What the exercise asks
The copy must hold every line from the one with "How do I perform: Collapse the 要发送的内容 panel?" through the end of the listing, word for word, and must hold no pictures.

━━━━━━━━━━━━━━━━━━━━

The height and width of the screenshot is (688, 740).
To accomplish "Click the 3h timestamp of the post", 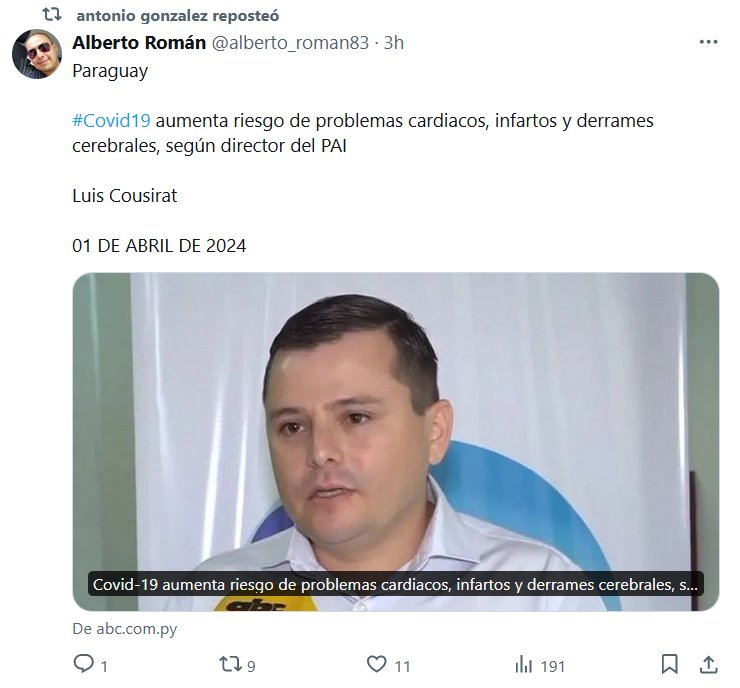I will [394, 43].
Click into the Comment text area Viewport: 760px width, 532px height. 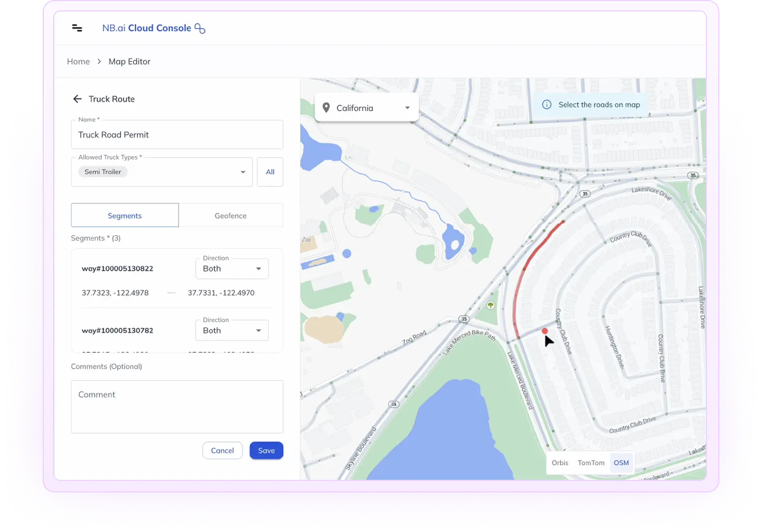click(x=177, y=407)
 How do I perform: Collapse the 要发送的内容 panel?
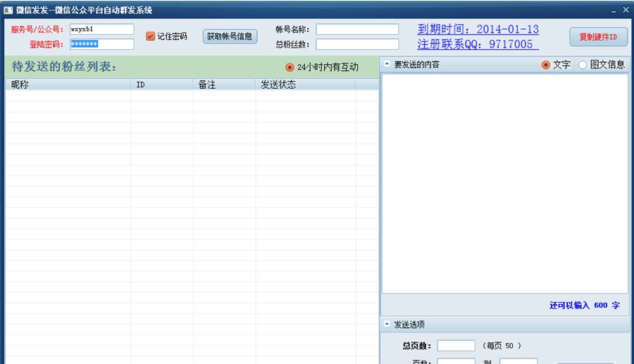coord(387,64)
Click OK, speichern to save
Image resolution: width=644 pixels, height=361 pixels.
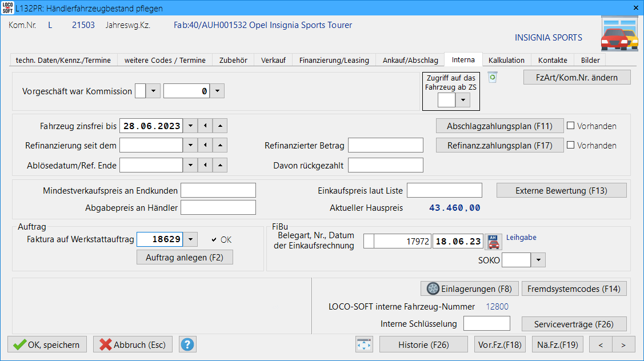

━━━━━━━━━━━━━━━━━━━━

Task solution
 How do I perform: Collapse the 要发送的内容 panel?
coord(387,64)
Click OK, speichern to save
Image resolution: width=644 pixels, height=361 pixels.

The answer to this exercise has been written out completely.